Post-surgery stoma supplies can be a daunting topic to bring up in a conversation. There are numerous brands, styles, and types of convexity to choose from. You might come across a product you hadn’t considered before. If you’ve had problems with your ostomy system in the past, you might look at it differently now. This article is about ostomy care products and will help you learn more about them.
The availability of some ostomy supplies is limited to the hospital. For the most part, these products assist you in wound care and help you adjust to your new lifestyle following surgery. Having a wide selection of ostomy supplies is essential. Even better if your insurance covers your ostomy supplies.
If you have had an ostomy procedure, the hospital will usually give you some stoma supplies to get you started. You are, however, under no obligation to use these specific brands or styles if you are dissatisfied with them. An ostomy system that leaks, is uncomfortable, irritates the skin, or stinks should always be avoided.
Speak with your doctor or nurse if you need assistance determining the best setting. This article will teach you about the essential ostomy products you will require daily.
Support Garments for Ostomies
An ostomy support garment is a fabric belt that is wide enough to wrap around the body. It helps keep your ostomy system attached to your body. This is a great option for people who have hernias, are bloated, are unwell, or whose bags rub against their clothing.
An ostomy support garment may be able to assist you with whatever issue you’re experiencing. The support garment helps to smooth out any wrinkles caused by the pouch under your clothing. This article is here to answer any questions you may have about these stoma supplies, which are not always covered by insurance. With an ostomy, you already have a lot on your plate, so the last thing you need is more discomfort in your day-to-day activities. These items are made to make your life easier and more stress-free.
Ostomy bag systems with one-piece skin barriers provide the best possible wound care. When it’s time for a new skin barrier and bag, simply throw them away.
One-piece ostomy systems are more convenient for people with visual impairments, arthritis, and other conditions that affect hand strength and coordination, such as Parkinson’s. However, removing the skin barrier every time the bag is full could increase the risk of skin irritation or infection.
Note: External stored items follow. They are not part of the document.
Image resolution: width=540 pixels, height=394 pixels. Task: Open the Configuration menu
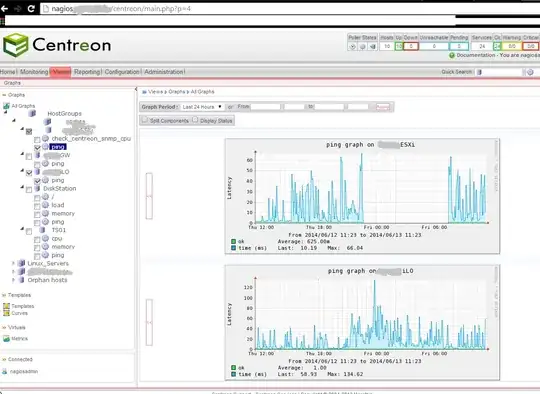(122, 72)
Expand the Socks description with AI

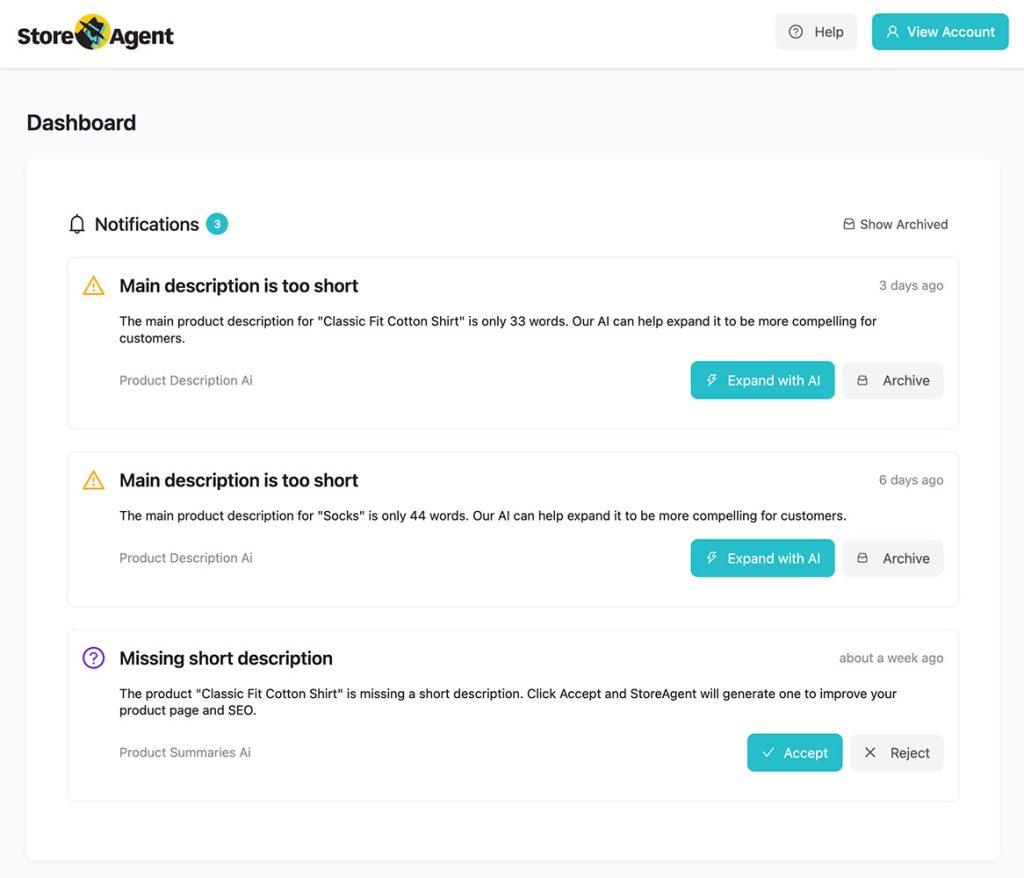[762, 558]
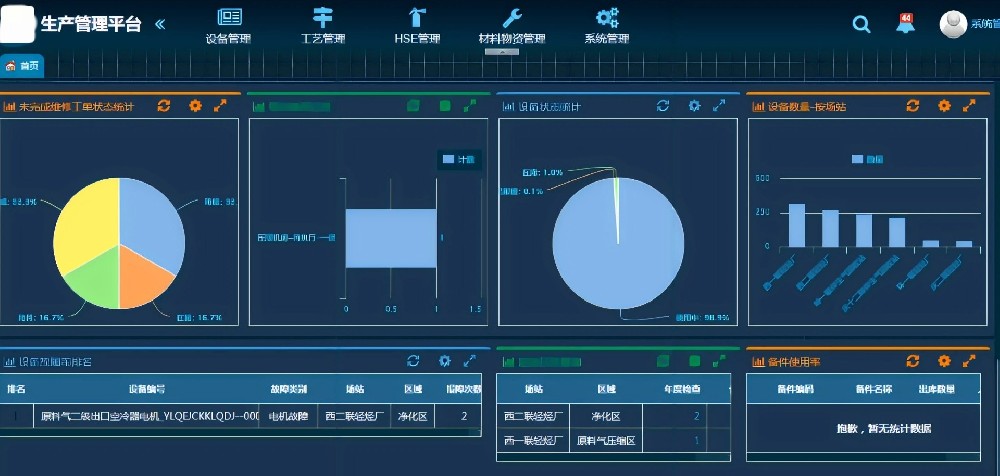Toggle the 数量 legend in bar chart
Image resolution: width=1000 pixels, height=476 pixels.
[x=867, y=158]
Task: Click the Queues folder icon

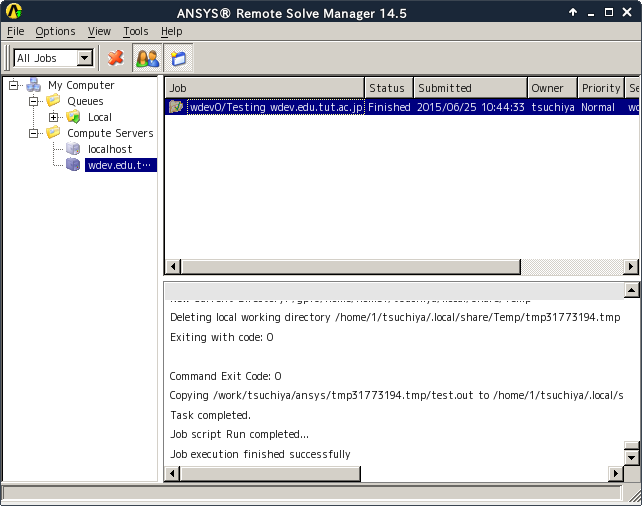Action: pos(53,102)
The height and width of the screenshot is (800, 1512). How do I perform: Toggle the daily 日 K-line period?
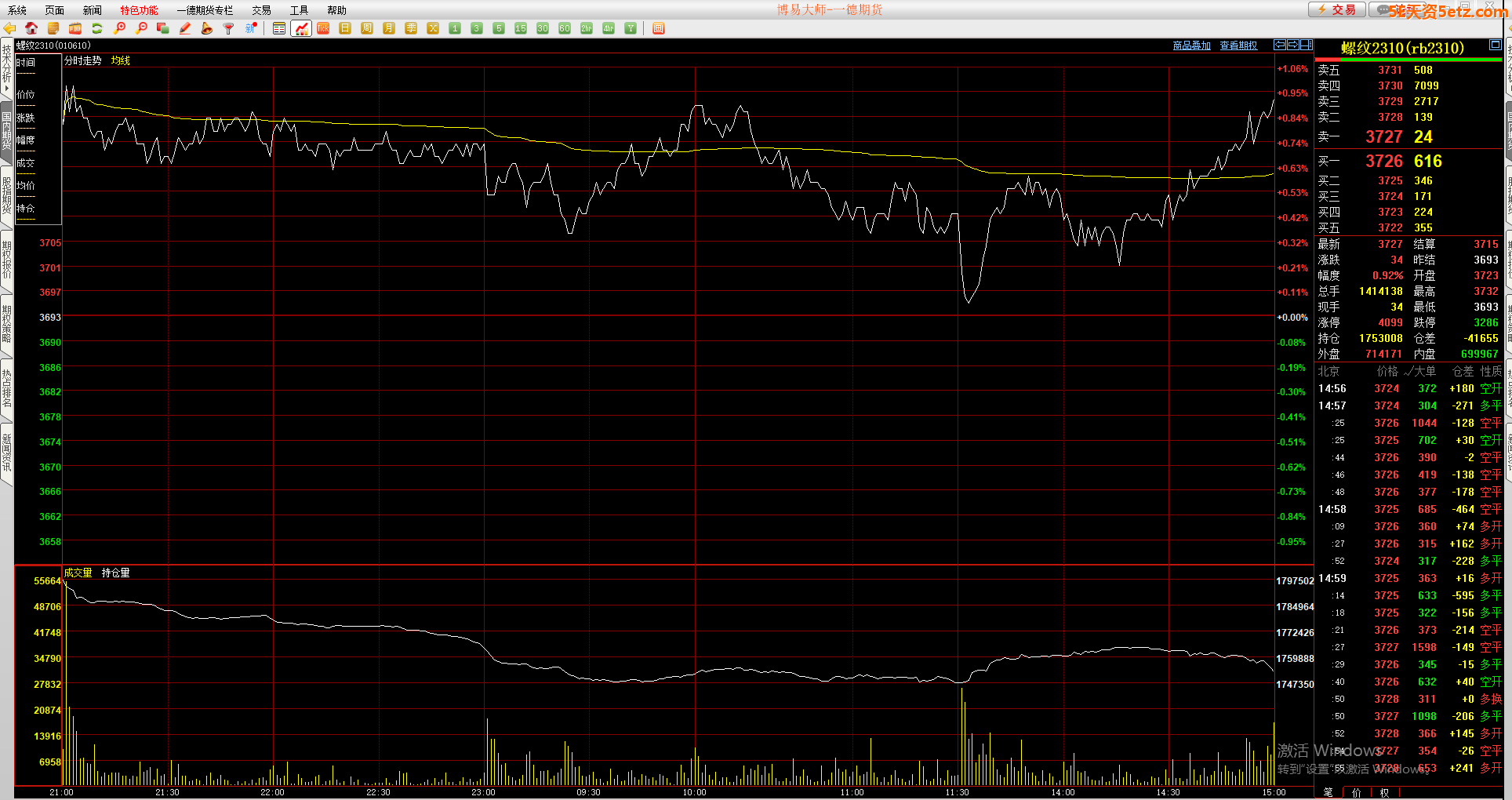coord(345,28)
A one-piece system includes the wafer (a circular or square that attaches to the stoma and creates a landing pad to stick the drainable or closed pouch) and the ostomy pouch cohesively. There’s no need to use two different things for stoma bag care. Hence, many people find it useful because it is less cumbersome. After cutting it open, you insert your stoma.
Once you’ve applied the single piece to your skin, you’re good to go. You can also drain the bag when filled up. Closed pouches, in which the contents are disposed of together with the pouch, are also available. Because these can’t be drained, they are not recommended for daily use. Wearing time can be extended thanks to the drainable pouch. Changing the wafer around your stoma more often increases the risk of skin breakdown and irritation.
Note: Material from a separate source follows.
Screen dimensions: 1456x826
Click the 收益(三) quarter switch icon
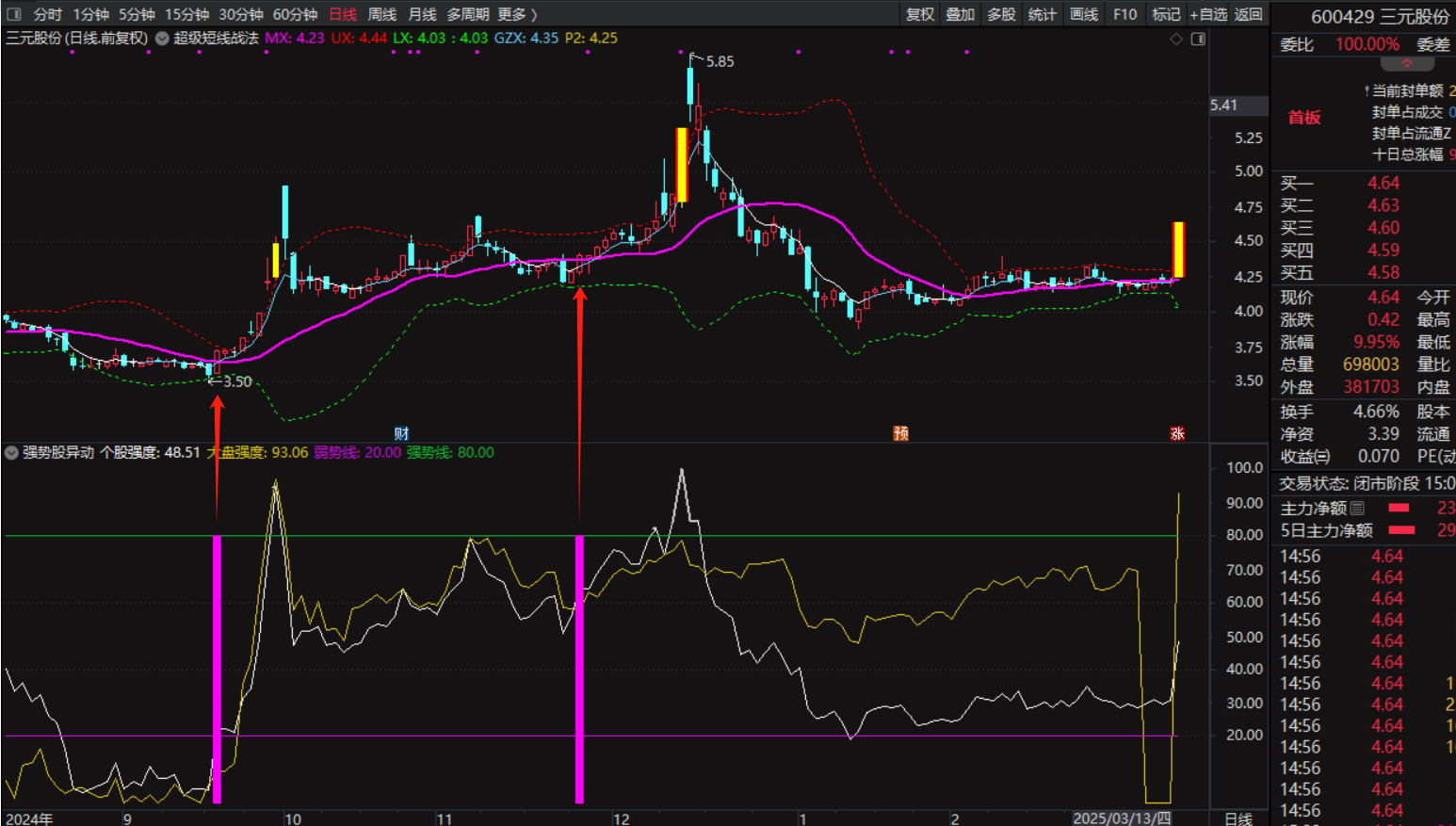(x=1322, y=457)
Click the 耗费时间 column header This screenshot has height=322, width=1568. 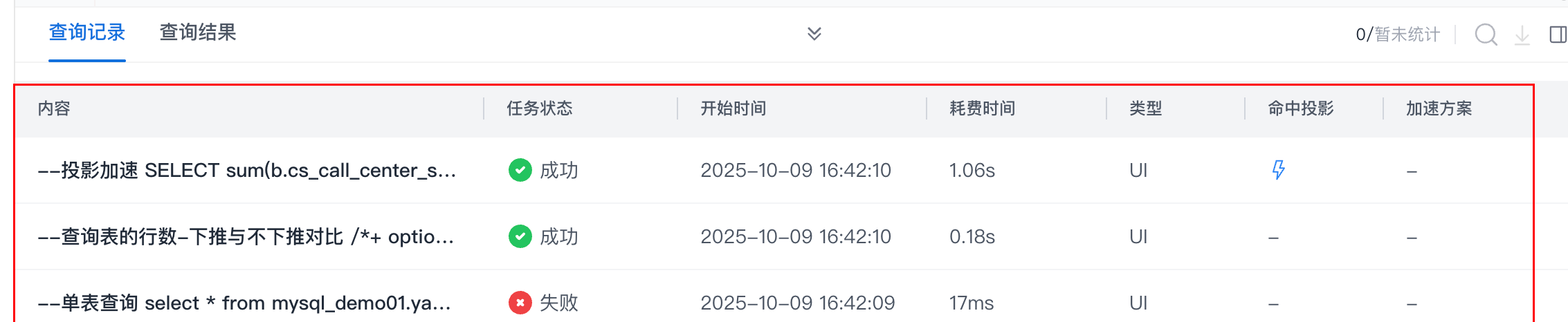[x=982, y=108]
Lubricants and Deodorants for Ostomies
Ostomy odour control is a common concern for new ostomy operated individuals. Nobody wants to smell bad, whether it’s from urine or stool, and thanks to modern technology, ostomy odours are a thing of the past.
Wound care products for ostomies, which come in many forms, are proven effective at removing unpleasant odours from ostomy appliances. Emptying the bag is when you should smell any foul odours. If you notice odours at any other time, it indicates that your ostomy bag or system is malfunctioning or leaking. Ostomy deodorants with lubricating properties help keep stool from sticking to the pouch’s brim.
Ostomy deodorant is a simple way to keep your ostomy output at a comfortable level. An odourless gel is filled into your pouch before attaching the bag or using the one-piece system. A small amount goes a long way in eliminating odours and keeping the interior of the bag slick, allowing waste to drain. Even though the majority of drainable and closed bags include charcoal filters, using ostomy deodorant can help you adjust to your ostomy.
Skin Prep Wipes, Adhesive Wipes, Removers, and Other Skin Swabs
Before you use your wafer or one-piece ostomy system, you can use a variety of stoma supplies. However, not all styles (such as wipes vs. swabs) are covered by your insurance. To begin, wipe clean skin with a skin prep wipe. An adhesive layer is formed on the skin’s surface as a result. Not everyone needs this, but it can be useful in certain circumstances.
After a while, the wafers can be removed from the skin.
An adhesive remover swab will greatly speed up the process of removing it. It is easy to remove any glue residue from your skin with these wipes. Soap and warm water are all you need to get ready for the next ostomy bag or wafer.
The stoma caps provide a waterproof barrier to keep your stoma dry. No output can be held in its small size. Stoma caps can be put on with either a one- or a two-piece ostomy system, depending on your preference. On the other hand, there’s no place to put anything. Allow for up to 20-30 minutes of bag-free time while showering, swimming or doing other intimate things.
There is a risk of a leak or blowout if you don’t get out of the situation quickly. It’s well worth the risk to gain a little control over your stoma. The use of stoma caps and stoma bag care products will help you live a healthy and happy life.
For a more substantial introduction to wound care products, visit Coloplast Singapore to familiarise yourself with the wound care process.